* _Data_
......

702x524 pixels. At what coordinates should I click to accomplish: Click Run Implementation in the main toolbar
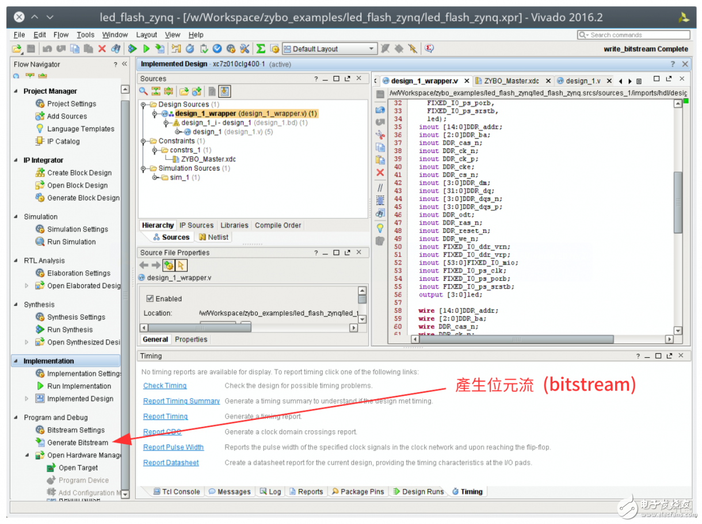pyautogui.click(x=146, y=49)
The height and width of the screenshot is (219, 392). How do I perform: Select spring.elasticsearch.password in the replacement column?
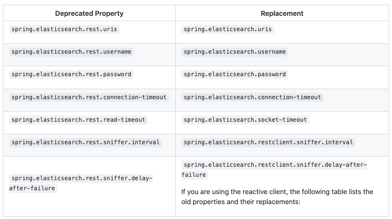(x=235, y=74)
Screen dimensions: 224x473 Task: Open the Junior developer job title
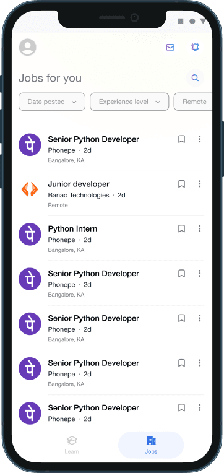pos(79,184)
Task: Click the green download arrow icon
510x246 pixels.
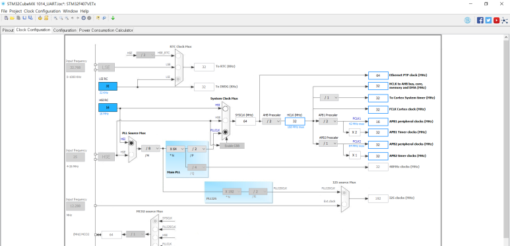Action: [x=113, y=19]
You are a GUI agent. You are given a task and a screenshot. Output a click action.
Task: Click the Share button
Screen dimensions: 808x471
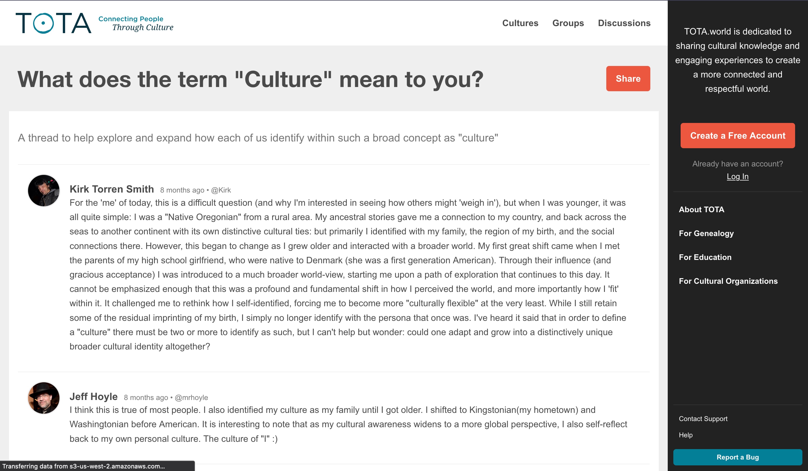tap(628, 79)
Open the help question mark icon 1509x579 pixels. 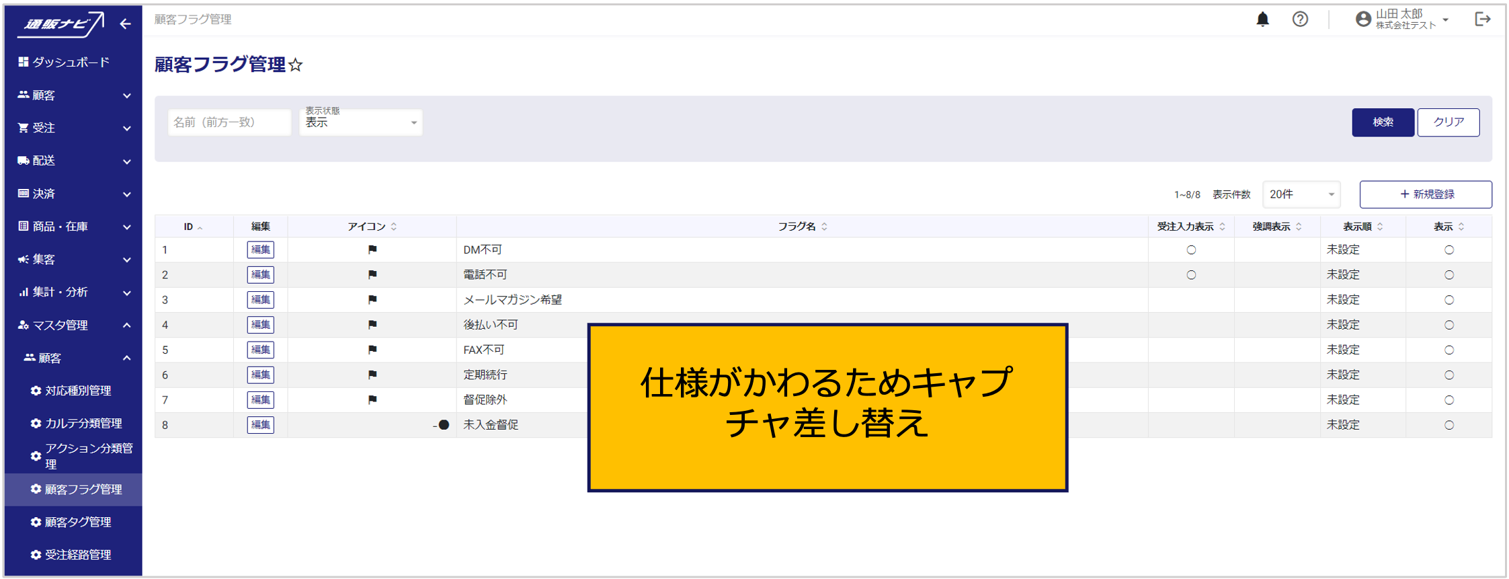pyautogui.click(x=1300, y=20)
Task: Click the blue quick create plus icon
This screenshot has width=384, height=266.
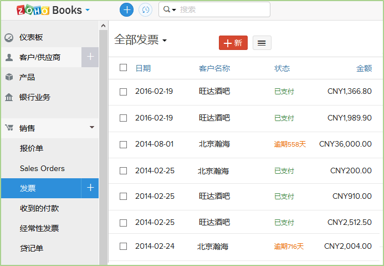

......

* _Problem to solve_
Nothing but the lines from the one with "Task: Click the blue quick create plus icon" through the last line of the records should appear in your answer, each exactly as written and without pictures.

* _Solution below_
Task: Click the blue quick create plus icon
This screenshot has width=384, height=266.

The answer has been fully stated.